The net increase of immigrants in the American population dropped to about 200,000 people in 2018, a decline of more than 70 percent from the year before, according to William Frey, chief demographer at the Brookings Institution, who conducted the analysis.

“It’s remarkable,” said David Bier, an immigration expert at the Cato Institute, of the 2018 numbers. “This is something that really hasn’t happened since the Great Recession. This should be very concerning to the administration that its policies are scaring people away.”

An administration official said it was impossible to comment without seeing the details of the analysis.


The numbers were released on Thursday as part of the Census Bureau’s American Community Survey, a kind of annual mini-census it started in 2005. The net immigration figure, made up of all foreign-born people who came to the United States, minus those who left and those who died, gives demographers a picture of how the United States population has changed over the past year.

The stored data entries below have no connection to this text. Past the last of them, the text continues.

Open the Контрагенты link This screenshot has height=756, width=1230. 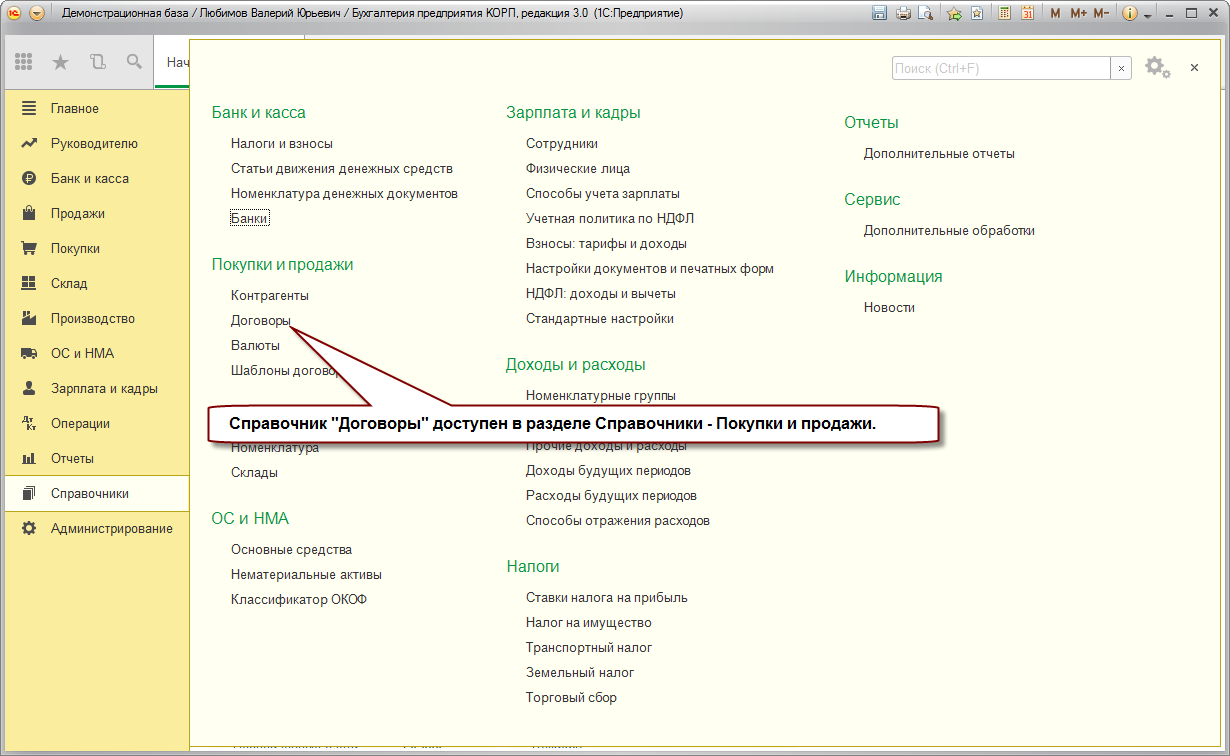pos(270,296)
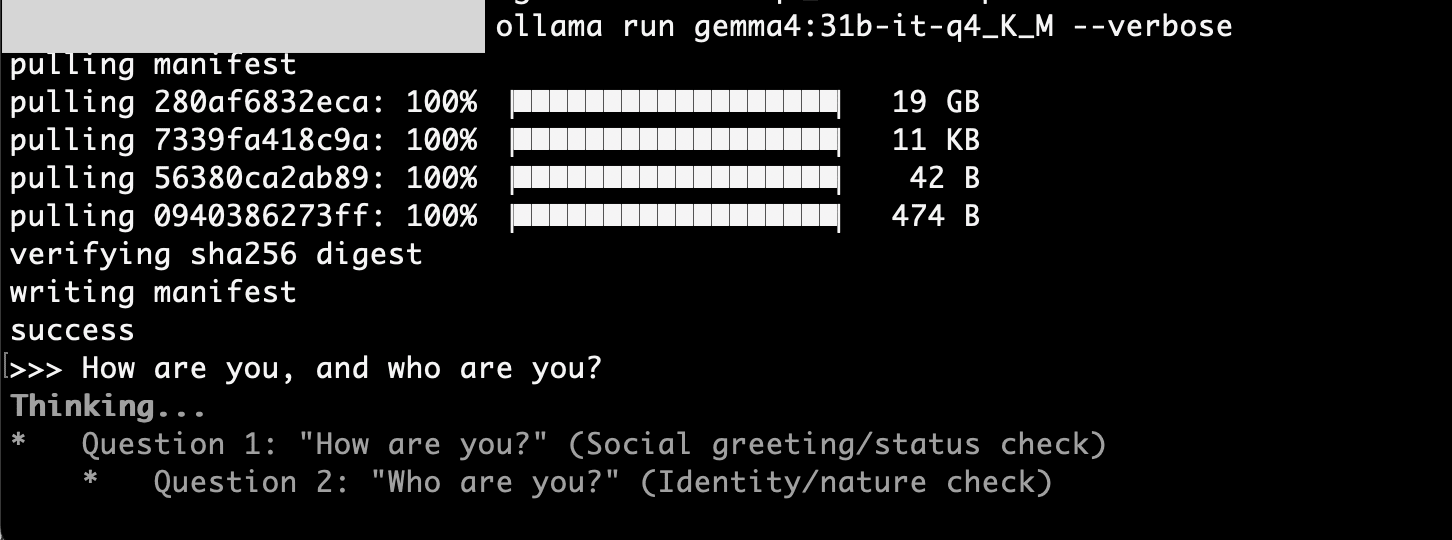Click the "474 B" size label

coord(935,217)
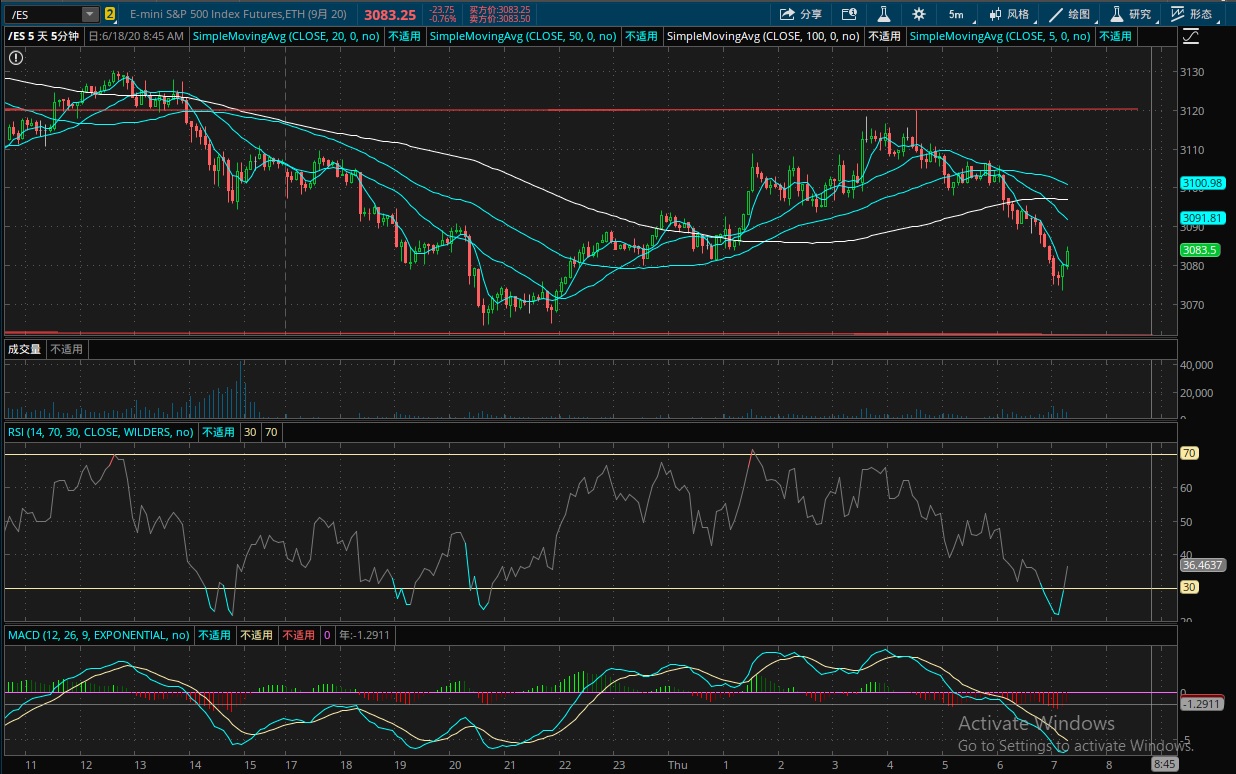Select the 成交量 volume panel label
This screenshot has height=774, width=1236.
click(25, 349)
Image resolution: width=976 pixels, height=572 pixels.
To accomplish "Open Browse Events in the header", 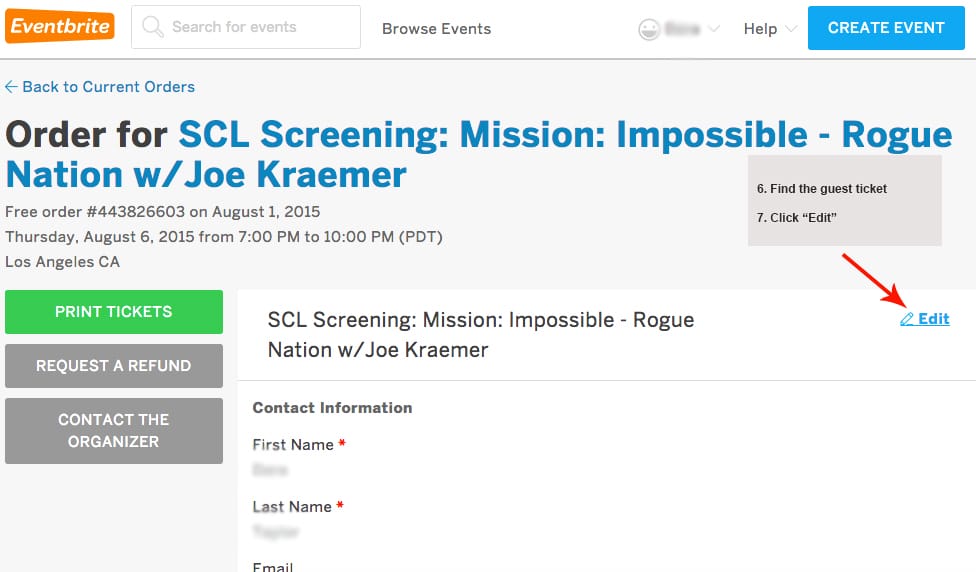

The largest declines were among people from Latin America and Asia who were not United States citizens, Mr. Frey found. In all, about 45 million foreign-born people lived in the United States in 2018. About half of those were citizens, nearly a quarter were undocumented and the remaining quarter were legal residents. Immigrants as a share of the country’s population remained flat at 13.7 percent, the highest share since 1910.
An article worth your time.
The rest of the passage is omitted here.